What the task requires ->
Answer from the gmirror passage:
1. By how much does the passage say separate partitions for other mount points would increase the difficulty level?
2. Which user should you log in as once the system has fully initialized after the reboot?
3. What command creates the /dev/mirror/gm device and links it with /dev/da1?

Given passage ->
- - - - -

It is possible to have separate partitions for other mount points;
however, this will increase the difficulty level ten fold due to
manual alteration of the &man.bsdlabel.8; and &man.fdisk.8;
settings.</para>
<para>Reboot and wait for the system to fully initialize. Once this
process has completed, log in as the <username>root</username>
user.</para>
<para>Create the <filename>/dev/mirror/gm</filename> device and link
it with <filename>/dev/da1</filename>:</para>
<screen>&prompt.root; <userinput>gmirror label -vnb round-robin gm0 /dev/da1</userinput></screen>
<para>The system should respond with:</para>
<screen>
Metadata value stored on /dev/da1.

- - - - -

Records excerpted from a collection:
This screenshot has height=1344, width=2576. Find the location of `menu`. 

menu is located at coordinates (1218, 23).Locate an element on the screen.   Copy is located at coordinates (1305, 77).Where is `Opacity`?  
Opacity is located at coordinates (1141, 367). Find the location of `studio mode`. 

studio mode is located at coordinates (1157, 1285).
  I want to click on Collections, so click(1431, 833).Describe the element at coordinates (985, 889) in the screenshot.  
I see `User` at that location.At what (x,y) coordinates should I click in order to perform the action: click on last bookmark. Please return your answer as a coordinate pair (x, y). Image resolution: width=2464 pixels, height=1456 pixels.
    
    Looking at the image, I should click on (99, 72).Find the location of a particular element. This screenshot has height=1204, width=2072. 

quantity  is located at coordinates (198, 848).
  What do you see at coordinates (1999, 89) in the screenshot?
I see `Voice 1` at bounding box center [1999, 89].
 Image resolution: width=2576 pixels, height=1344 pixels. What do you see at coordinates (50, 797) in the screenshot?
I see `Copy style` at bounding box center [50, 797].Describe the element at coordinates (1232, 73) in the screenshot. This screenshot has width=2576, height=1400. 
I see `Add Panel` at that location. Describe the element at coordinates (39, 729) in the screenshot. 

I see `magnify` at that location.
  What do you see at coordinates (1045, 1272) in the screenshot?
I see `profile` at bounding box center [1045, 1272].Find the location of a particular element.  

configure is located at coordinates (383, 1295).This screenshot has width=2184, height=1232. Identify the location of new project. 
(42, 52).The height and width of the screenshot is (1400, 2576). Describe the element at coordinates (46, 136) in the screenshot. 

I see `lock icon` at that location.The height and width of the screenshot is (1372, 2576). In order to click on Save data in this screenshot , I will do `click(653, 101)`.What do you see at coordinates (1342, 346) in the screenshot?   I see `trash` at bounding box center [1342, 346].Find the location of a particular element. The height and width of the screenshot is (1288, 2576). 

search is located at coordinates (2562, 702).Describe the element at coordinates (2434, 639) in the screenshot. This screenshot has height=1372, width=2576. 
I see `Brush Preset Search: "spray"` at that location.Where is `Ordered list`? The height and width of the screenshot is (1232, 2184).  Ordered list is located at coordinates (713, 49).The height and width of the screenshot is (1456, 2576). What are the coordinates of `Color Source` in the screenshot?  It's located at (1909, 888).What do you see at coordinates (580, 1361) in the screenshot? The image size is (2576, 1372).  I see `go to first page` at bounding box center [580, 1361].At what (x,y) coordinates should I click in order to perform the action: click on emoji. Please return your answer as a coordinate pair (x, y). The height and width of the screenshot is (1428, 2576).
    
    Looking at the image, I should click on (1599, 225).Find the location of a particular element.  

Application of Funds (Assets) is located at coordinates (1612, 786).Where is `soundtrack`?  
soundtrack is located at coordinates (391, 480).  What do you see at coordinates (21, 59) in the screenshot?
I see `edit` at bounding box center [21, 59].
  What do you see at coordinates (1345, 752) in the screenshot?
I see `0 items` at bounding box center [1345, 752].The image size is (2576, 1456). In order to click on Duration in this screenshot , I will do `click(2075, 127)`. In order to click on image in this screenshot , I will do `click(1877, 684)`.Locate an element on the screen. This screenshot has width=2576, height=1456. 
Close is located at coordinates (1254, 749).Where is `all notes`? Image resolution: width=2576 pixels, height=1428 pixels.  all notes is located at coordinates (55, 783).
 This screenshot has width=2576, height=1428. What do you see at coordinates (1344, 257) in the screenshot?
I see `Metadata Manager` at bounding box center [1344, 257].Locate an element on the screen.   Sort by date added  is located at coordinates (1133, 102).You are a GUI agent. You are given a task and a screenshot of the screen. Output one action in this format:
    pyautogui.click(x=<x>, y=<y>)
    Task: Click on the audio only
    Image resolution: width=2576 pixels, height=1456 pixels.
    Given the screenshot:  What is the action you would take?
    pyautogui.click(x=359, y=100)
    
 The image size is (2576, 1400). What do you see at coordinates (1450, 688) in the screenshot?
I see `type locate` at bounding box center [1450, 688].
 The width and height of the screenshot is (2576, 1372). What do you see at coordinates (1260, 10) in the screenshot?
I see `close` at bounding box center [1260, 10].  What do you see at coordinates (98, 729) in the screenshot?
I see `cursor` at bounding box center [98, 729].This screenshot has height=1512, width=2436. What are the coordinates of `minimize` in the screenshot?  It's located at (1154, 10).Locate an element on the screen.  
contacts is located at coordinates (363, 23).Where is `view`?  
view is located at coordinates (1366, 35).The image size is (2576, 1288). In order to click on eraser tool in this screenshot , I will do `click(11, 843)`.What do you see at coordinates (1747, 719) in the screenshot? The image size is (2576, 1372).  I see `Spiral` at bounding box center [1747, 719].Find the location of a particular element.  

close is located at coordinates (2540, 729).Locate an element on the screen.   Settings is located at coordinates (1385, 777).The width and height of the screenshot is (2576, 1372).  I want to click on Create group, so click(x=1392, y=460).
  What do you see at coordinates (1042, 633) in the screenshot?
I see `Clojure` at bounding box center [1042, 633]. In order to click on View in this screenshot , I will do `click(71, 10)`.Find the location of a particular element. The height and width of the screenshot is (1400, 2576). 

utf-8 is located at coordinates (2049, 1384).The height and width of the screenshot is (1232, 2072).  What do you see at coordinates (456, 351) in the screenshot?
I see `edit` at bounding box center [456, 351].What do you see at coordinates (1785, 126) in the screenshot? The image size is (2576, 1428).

- - - - -

Finished exercise ->
1. Ten fold.
2. root
3. gmirror label -vnb round-robin gm0 /dev/da1